━━━━━ PAGE EXCERPT ━━━━━

In addition, targeted streams of work informed different aspects of the research. For example, as collaboration overload began to reveal itself as a core problem over the past decade, many member organizations let us use network analysis to identify the most-efficient collaborators—those who provided the greatest return in networks and took the least time. Alternatively, the work described in chapter 8 tying relational measures to mental and physical well-being was sponsored by a range of financial services, life sciences, high-tech, and consumer-products organizations. Importantly, these companies provided access not just to network data but to truly meaningful measures of physical health and mental well-being.
The quantitative analyses—and the relentless push from the consortium members to create actionable insights from this work—led to a subsequent series of structured-interview research programs over the past decade. One set of sixty-minute phone interviews, for example, included a hundred women and a hundred men in Connected Commons member organizations who were identified as efficient collaborators via ONA. The interviewees covered the full spectrum of knowledge workers, from individual contributors to senior managers, and clarified practices that enabled these individuals to reclaim precious time.

━━━━━ EXERCISE DATA ━━━━━

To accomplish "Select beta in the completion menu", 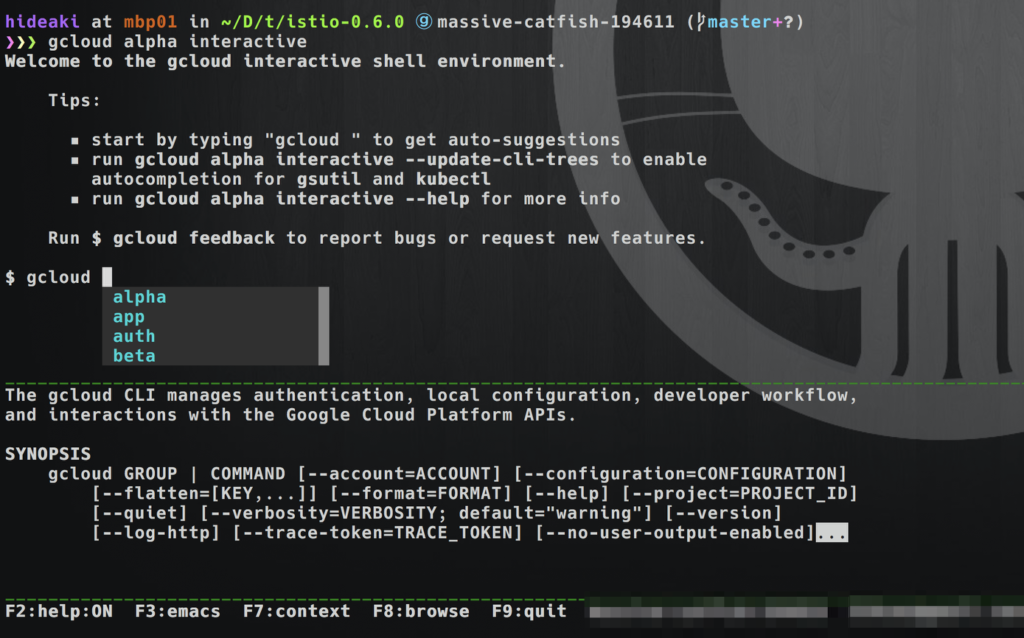I will click(x=134, y=356).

━━━━━

== DIRECTIONS ==
1/ Using the research-methods passage, answer each question on its own line.
(a) What does the work described in chapter 8 tie relational measures to?
(b) How long was each of the phone interviews in the one set described?
(c) How many women and how many men did that set of interviews include?
2/ In the research-methods passage, rewrite the stretch from "In addition, targeted" through "and mental well-being.", substituting "firms" for "organizations".

== SOLUTIONS PER TASK ==
1/
(a) Mental and physical well-being.
(b) Sixty minutes.
(c) A hundred women and a hundred men.

2/
In addition, targeted streams of work informed different aspects of the research. For example, as collaboration overload began to reveal itself as a core problem over the past decade, many member firms let us use network analysis to identify the most-efficient collaborators—those who provided the greatest return in networks and took the least time. Alternatively, the work described in chapter 8 tying relational measures to mental and physical well-being was sponsored by a range of financial services, life sciences, high-tech, and consumer-products firms. Importantly, these companies provided access not just to network data but to truly meaningful measures of physical health and mental well-being.